Crónica de Carina Fonseca: desfilar pela vida com um sentido

Fotografia: Maria João Gala/Global Imagens
Diziam-lhe que tinha olhos demasiado pequenos e nariz demasiado grande para alguma vez ser capa de revista. Gisele Bündchen virou supermodelo e hoje usa a sua popularidade para defender causas ambientais, enquanto faz a apologia da horta, que é também uma forma de amor.

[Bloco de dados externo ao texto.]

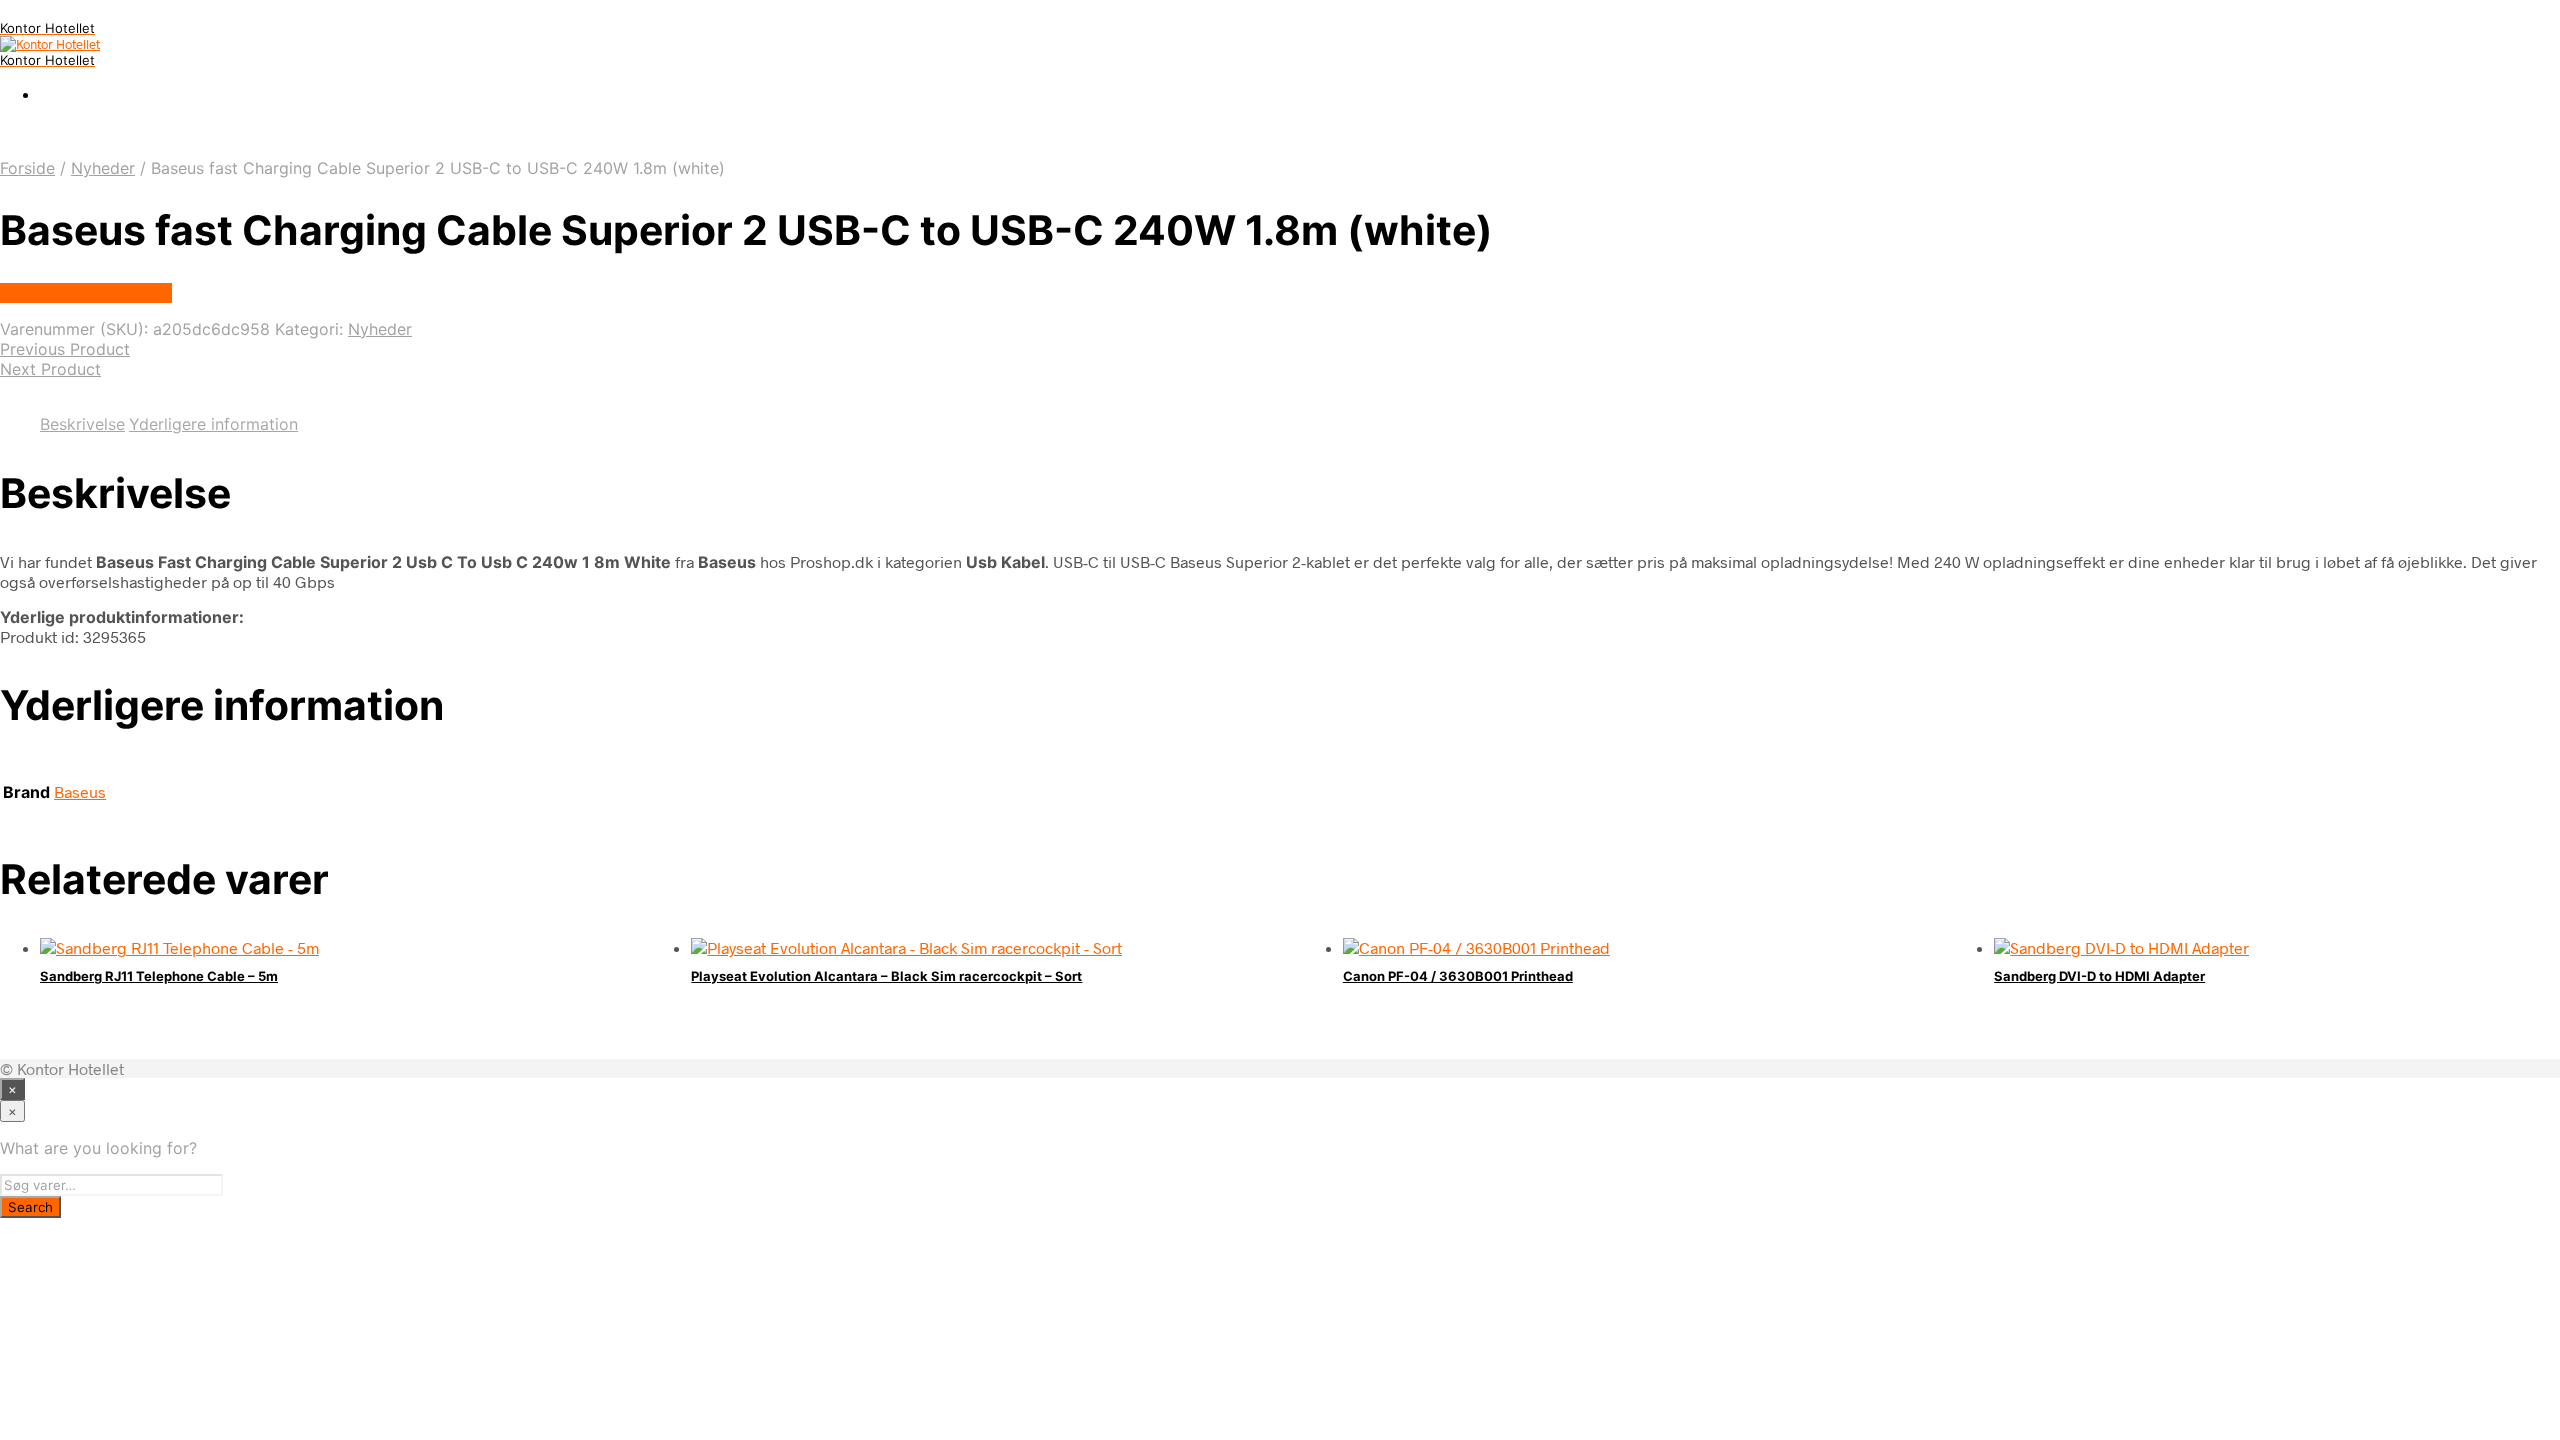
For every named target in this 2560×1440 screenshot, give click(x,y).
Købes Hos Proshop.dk (86, 293)
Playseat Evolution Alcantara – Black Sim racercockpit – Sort (886, 976)
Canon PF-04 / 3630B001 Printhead (1458, 976)
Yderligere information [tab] (213, 424)
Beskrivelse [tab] (82, 424)
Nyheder (103, 168)
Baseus (80, 791)
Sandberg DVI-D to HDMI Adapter (2099, 976)
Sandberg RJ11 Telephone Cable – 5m (159, 976)
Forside (27, 168)
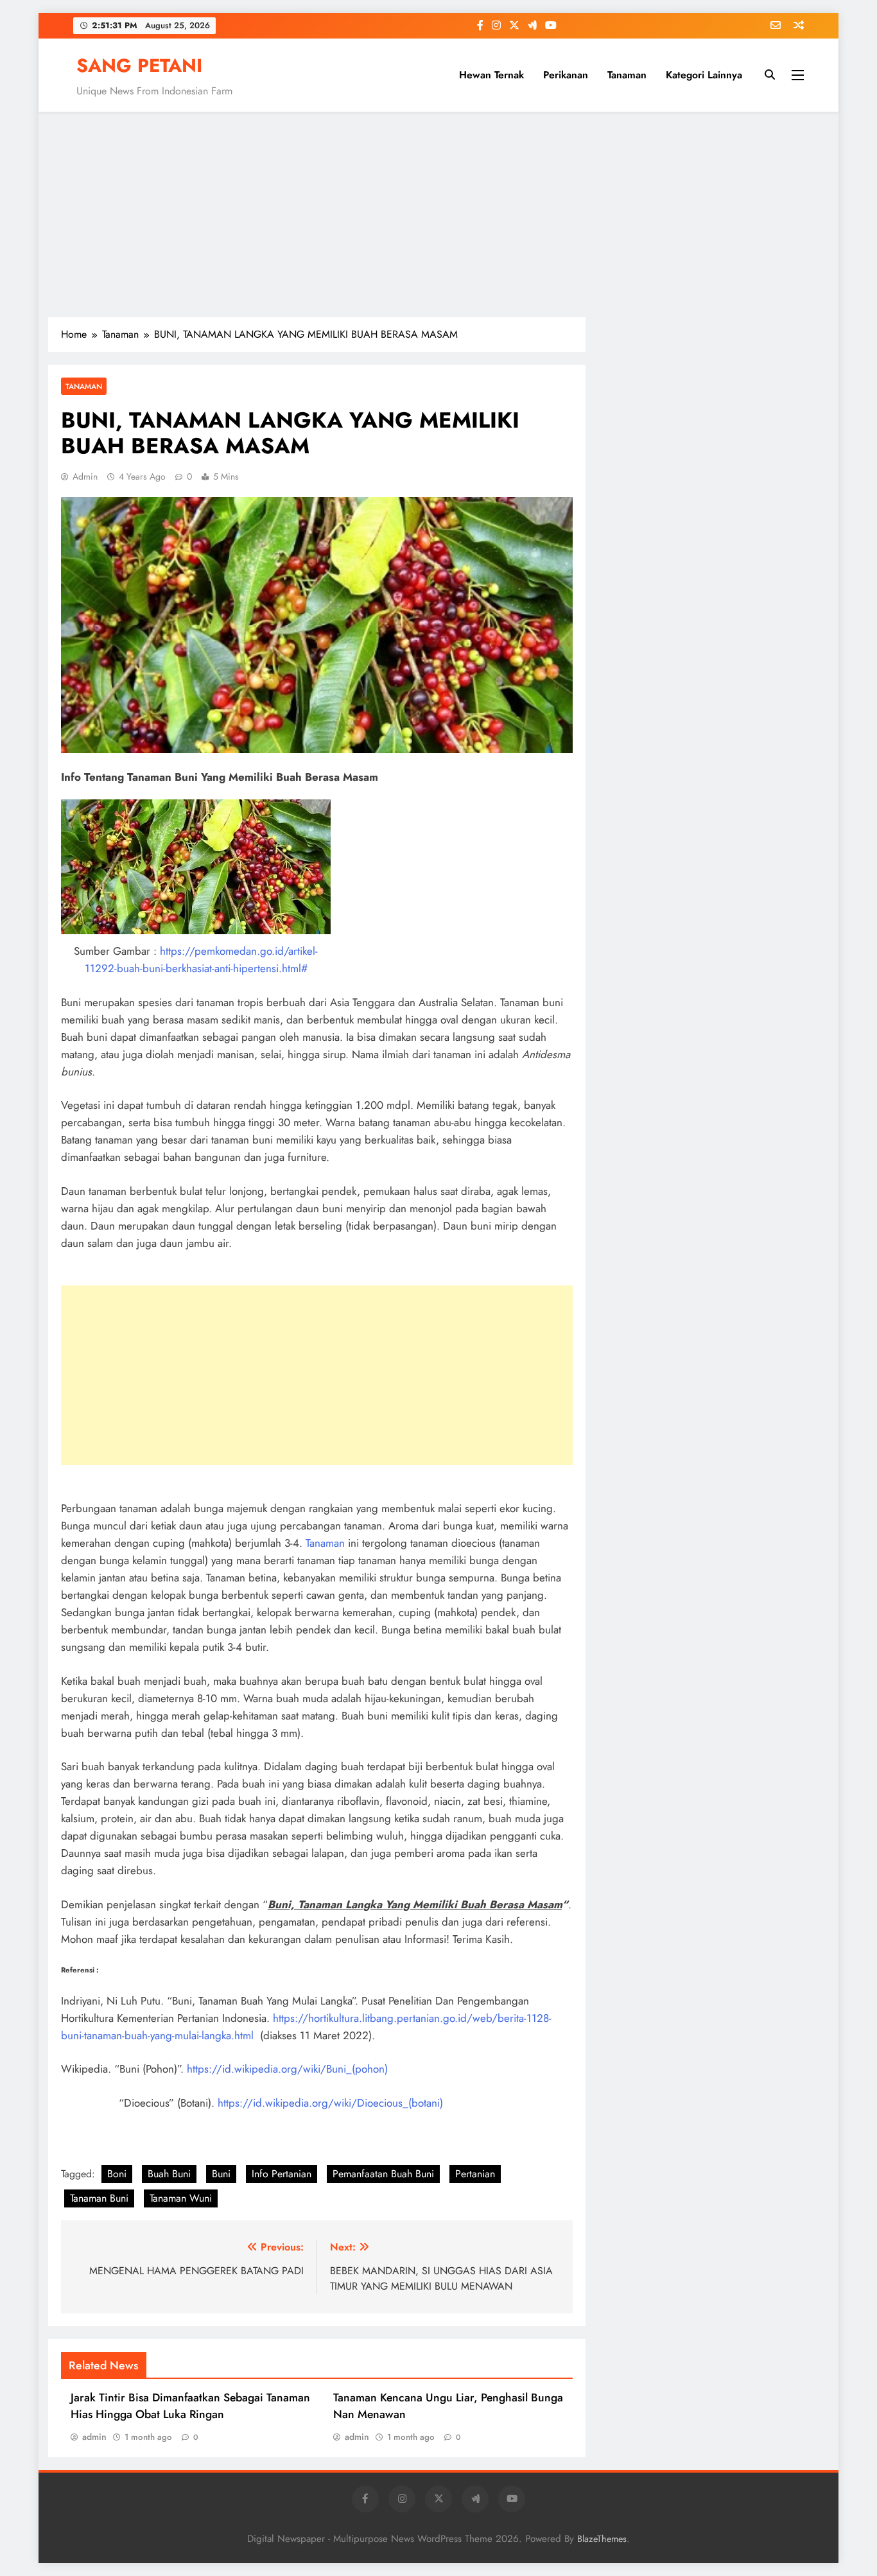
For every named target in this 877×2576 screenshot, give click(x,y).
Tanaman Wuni (181, 2198)
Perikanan (565, 74)
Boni (116, 2173)
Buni (221, 2173)
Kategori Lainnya (704, 74)
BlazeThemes (602, 2538)
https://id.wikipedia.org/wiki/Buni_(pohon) (287, 2068)
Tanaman (627, 74)
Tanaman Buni (99, 2198)
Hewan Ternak (491, 74)
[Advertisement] (438, 214)
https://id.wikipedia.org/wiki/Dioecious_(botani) (330, 2102)
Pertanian (475, 2173)
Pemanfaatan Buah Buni (383, 2173)
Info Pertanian (281, 2173)
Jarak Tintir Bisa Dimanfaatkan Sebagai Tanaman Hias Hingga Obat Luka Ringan (190, 2406)
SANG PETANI (139, 65)
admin (85, 476)
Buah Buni (169, 2173)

Sou pouco dada a extravagâncias – exceto quando me apanho numa feira do livro. Setembro trouxe-me, por isso, muitos títulos para ler: poesia, romances com décadas ou acabados de sair, policiais e obras mais práticas, até com uma aura de autoajuda. O meu coração está com as livrarias independentes, mas leio de tudo, facilmente cedo a impulsos e curiosidades. Aconteceu com “Lições – o meu caminho para uma vida com sentido”, livro assinado por Gisele Bündchen, figura incontornável do mundo da moda. Desde que a descobri voltada para a natureza, o ioga e a meditação, comecei a estar mais atenta à mulher de beleza invulgar que saiu de casa, no Sul do Brasil, ainda menina – foi descoberta por um olheiro quando tinha 14 anos.

No livro, Gisele conta como passou de uma vida agitada, com alimentação desregrada, muita cafeína, ansiedade e ataques de pânico, para a tal existência com mais sentido. Foi além dos padrões de beleza estabelecidos (quantas vezes lhe disseram que tinha olhos demasiado pequenos e nariz demasiado grande?), seguindo o seu rumo com trabalho, disciplina e foco, e acabou por usar a visibilidade alcançada para defender causas sociais que lhe são caras, como a do ambiente.

“Existe ferramenta de educação melhor do que uma horta?”, questiona Gisele. E lembrei-me do agricultor Ulisses, que quer ter saudades de comer uma laranja.

Num dos capítulos, a supermodelo fala do respeito pelos alimentos de produção local e mostra orgulho na pequena horta que, além de lhe fornecer legumes, verduras e condimentos, funciona como sala de aula informal para os filhos – as crianças aprendem a esperar pela altura certa para saborear as suas frutas preferidas, por exemplo. “Existe ferramenta de educação melhor do que uma horta?”, questiona. E eu lembrei-me do agricultor Ulisses Teixeira, em Cantanhede, que quer ter saudades de comer uma laranja.

Se há vantagem em ser jornalista é estar continuamente a aprender e a contactar com pessoas cheias de saberes e entusiasmo. A propósito do tema de capa desta semana, conheci várias. Fiquei mais sensível à beleza de plantas com valor alimentar ou medicinal, mais consciente da alegria que é colher um tomate e levá-lo diretamente à boca. Dei por mim às compras num horto, e nunca me foi tão leve a vindima.

Na verdade, esse despertar já começara quando fui para outra cidade e percebi o valor de ter fruta, legumes e ovos caseiros. Dava-os como garantidos, pois cresci no campo, onde apanhava amoras, fazia bolas de sabão com uma cana e exibia desenhos feitos com plantas que se colavam à roupa. Quando ouço falar de miúdos precocemente cansados, tanto é o esforço por muni-los de todas as ferramentas e atividades, sinto-me grata por ter crescido devagar e em liberdade. A regra era sair sem relógio, muito menos telemóvel, e brincar na rua o dia todo.

Num destes dias, fui visitar a minha amiga de infância, que se mudou para a zona de Lisboa. Fizemos salada de tomate da horta da minha família temperada com orégãos da família dela, e soube-me a manjar. Só faltava termos pegado na bicicleta sem destino, para regressar à noite com um véu de poeira no corpo – sinal de um dia bem passado.